*** Opening of Task data ***

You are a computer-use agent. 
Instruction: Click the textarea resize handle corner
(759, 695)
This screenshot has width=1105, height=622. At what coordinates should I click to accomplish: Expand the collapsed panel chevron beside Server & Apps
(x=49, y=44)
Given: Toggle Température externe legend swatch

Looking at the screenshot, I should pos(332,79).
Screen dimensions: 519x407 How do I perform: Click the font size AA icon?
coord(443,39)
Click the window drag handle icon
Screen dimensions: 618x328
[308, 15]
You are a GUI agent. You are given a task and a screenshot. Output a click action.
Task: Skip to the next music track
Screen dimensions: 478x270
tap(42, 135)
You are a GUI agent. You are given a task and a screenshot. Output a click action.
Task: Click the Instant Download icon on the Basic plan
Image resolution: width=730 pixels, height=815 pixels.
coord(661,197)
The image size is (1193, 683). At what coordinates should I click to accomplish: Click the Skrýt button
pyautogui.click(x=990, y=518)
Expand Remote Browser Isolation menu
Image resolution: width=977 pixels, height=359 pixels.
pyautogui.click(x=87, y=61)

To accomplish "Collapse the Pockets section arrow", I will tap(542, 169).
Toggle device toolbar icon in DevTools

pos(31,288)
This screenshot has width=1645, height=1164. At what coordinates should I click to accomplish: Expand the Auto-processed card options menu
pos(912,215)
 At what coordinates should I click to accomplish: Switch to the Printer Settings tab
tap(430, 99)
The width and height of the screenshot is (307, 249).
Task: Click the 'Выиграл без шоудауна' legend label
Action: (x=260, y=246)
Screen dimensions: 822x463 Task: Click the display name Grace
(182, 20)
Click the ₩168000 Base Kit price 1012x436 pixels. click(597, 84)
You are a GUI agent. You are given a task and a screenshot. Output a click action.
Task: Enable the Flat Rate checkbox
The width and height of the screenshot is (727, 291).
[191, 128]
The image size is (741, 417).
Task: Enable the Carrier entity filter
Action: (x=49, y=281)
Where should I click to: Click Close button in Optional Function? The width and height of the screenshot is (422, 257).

*** Close of Task data ***

▸ Work instruction: Line by line, reproduce the data above exactly.

▸ Output for this task:
You are a computer-use agent. 
Instruction: Click the textarea resize handle corner
(759, 695)
This screenshot has width=1105, height=622. At what coordinates should I click to accomplish: Expand the collapsed panel chevron beside Server & Apps
(x=49, y=44)
Given: Toggle Température externe legend swatch

Looking at the screenshot, I should pos(332,79).
Screen dimensions: 519x407 How do I perform: Click the font size AA icon?
coord(443,39)
Click the window drag handle icon
Screen dimensions: 618x328
[308, 15]
You are a GUI agent. You are given a task and a screenshot. Output a click action.
Task: Skip to the next music track
Screen dimensions: 478x270
tap(42, 135)
You are a GUI agent. You are given a task and a screenshot. Output a click action.
Task: Click the Instant Download icon on the Basic plan
Image resolution: width=730 pixels, height=815 pixels.
coord(661,197)
The image size is (1193, 683). At what coordinates should I click to accomplish: Click the Skrýt button
pyautogui.click(x=990, y=518)
Expand Remote Browser Isolation menu
Image resolution: width=977 pixels, height=359 pixels.
pyautogui.click(x=87, y=61)

To accomplish "Collapse the Pockets section arrow", I will tap(542, 169).
Toggle device toolbar icon in DevTools

pos(31,288)
This screenshot has width=1645, height=1164. At what coordinates should I click to accomplish: Expand the Auto-processed card options menu
pos(912,215)
 At what coordinates should I click to accomplish: Switch to the Printer Settings tab
tap(430, 99)
The width and height of the screenshot is (307, 249).
Task: Click the 'Выиграл без шоудауна' legend label
Action: (x=260, y=246)
Screen dimensions: 822x463 Task: Click the display name Grace
(182, 20)
Click the ₩168000 Base Kit price 1012x436 pixels. click(597, 84)
You are a GUI agent. You are given a task and a screenshot. Output a click action.
Task: Enable the Flat Rate checkbox
The width and height of the screenshot is (727, 291).
[191, 128]
The image size is (741, 417).
Task: Enable the Carrier entity filter
Action: (x=49, y=281)
Where should I click to: Click Close button in Optional Function? The width and height of the screenshot is (422, 257).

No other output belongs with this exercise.